Les excès de la mondialisation ont une multitude de causes. La réglementation, la fiscalité, ont par exemple grandement contribué au choix de fabriquer certains produits dans des pays lointains plutôt que localement. De même, en France, l’éducation nationale est largement responsable de la construction d’un « corpus culturel » qui a dévalorisé des métiers et des entreprises de l’agroalimentaire aux yeux des jeunes. De nombreuses PME ont ainsi dû faire venir de la main d’oeuvre de l’étranger. Certes, cela change un peu depuis quelques temps, avec des jeunes qui quittent leurs emplois de cadres pour travailler dans l’agroalimentaire, mais cela reste encore anecdotique. La crise actuelle va sans doute exiger une réflexion collective profonde sur tous ces choix jusqu’à présents peu discutés.
Parmi les métiers traditionnellement peu valorisés, ces derniers jours on a aussi redécouvert le rôle des employé.e.s de la grande distribution, obligé.e.s à travailler malgré les risques sanitaires et le confinement. Carrefour vient d’annoncer qu’il leur octroiera une prime de 1.000 euros. La crise actuelle va-t-elle engendrer un véritable changement d’attitude à leur égard?
Oui, je le pense. A cause de la crise, le regard de la société vis-à-vis de certains métiers est en train de changer véritablement. Aux yeux des gens, ils prennent tout d’un coup l’aura des métiers de service, considérés comme bien plus nobles que les métiers industriels.
Le PDG de Carrefour, Alexandre Bompard, a aussi parlé d’une chaîne de solidarité inédite qui s’organise tout au long de la chaîne alimentaire. Les rapports producteurs/distributeurs vont-ils être bouleversés à jamais? Comment?
Je constate aussi que les producteurs et les distributeurs, dont les relations sont souvent tendues à cause de dures négociations sur les prix, ont retrouvé depuis quelques jours une nouvelle unité. Mais c’est trop tôt pour affirmer qu’une telle réponse à l’urgence immédiate va durer.
Globalement, quel impact peut avoir cette crise sur le défi de la « transition alimentaire », auquel le secteur agroalimentaire est déjà confronté depuis quelques années?
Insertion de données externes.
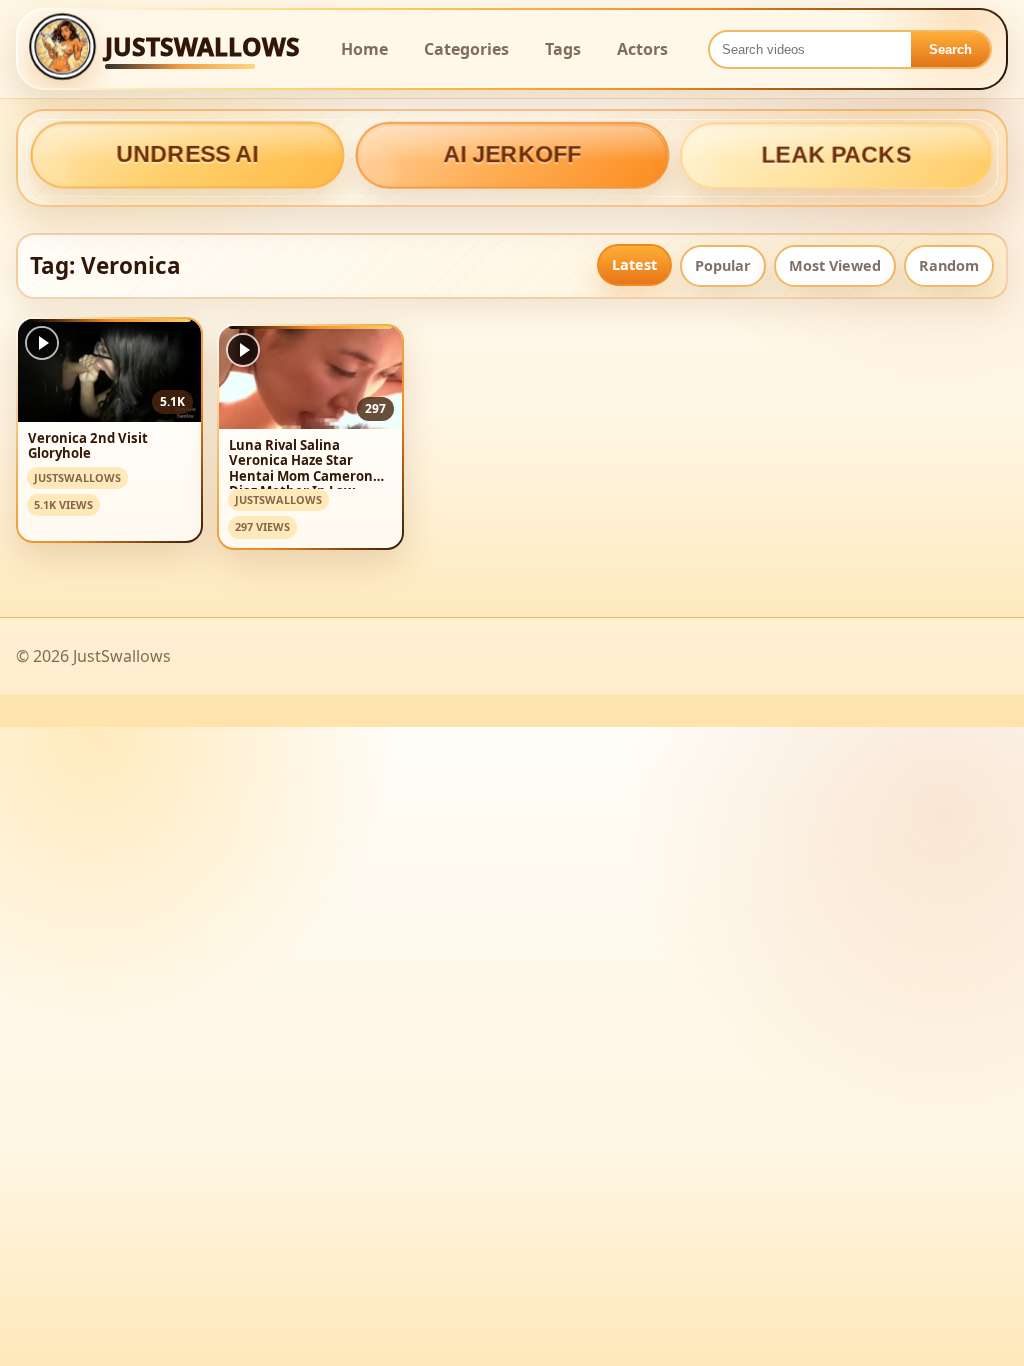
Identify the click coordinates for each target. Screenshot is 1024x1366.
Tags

A moyen terme, elle va renforcer un phénomène qu’on constate déjà depuis quelques temps: l’abandon des produits de qualité moyenne, qui étaient les plus prisés il y a quelques décennies, au profit des produits d’une part peu chers, d’autre part haute de gamme. Préoccupés tout d’abord de « se nourrir », les consommateurs vont de plus plus s’orienter vers des aliments bon marché. Mais ils vont aussi se faire plaisir en achetant de temps en temps des produits de haute qualité: fabriqués France, locaux, bio etc. Or, si on veut en favoriser l’essor, il faudra que toutes les conditions soient réunies, y compris la réglementation et la fiscalité.